_WORK TASK_: Pull every line with "coordinates" from the entries below.

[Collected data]
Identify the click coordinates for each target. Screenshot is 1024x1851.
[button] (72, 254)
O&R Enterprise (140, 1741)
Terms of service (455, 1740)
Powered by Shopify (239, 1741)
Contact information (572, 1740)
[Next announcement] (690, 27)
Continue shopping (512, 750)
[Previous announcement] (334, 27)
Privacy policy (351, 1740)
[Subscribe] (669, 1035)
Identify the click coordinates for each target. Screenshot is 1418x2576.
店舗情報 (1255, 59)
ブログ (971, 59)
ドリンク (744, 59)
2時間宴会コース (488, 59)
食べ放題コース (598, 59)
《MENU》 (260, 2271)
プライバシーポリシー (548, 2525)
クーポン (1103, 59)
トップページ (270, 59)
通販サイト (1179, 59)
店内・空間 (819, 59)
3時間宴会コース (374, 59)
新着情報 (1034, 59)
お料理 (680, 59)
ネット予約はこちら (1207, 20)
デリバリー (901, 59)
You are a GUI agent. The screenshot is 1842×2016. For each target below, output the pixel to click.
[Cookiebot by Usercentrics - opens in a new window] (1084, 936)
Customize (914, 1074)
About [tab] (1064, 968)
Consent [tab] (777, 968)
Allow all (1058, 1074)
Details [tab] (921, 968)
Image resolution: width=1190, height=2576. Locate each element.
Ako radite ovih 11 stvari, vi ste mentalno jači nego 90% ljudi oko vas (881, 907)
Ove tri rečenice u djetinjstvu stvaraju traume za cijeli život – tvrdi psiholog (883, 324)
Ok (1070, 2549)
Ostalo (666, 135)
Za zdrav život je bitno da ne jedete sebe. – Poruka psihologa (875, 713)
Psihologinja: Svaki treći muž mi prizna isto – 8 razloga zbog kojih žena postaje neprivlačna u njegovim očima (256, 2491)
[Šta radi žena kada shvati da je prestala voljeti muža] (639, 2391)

_TASK RESPONSE_:
Identify the click coordinates for each target. Screenshot is 1024x1851.
Identify the click coordinates for each target. Screenshot is 1418x2576.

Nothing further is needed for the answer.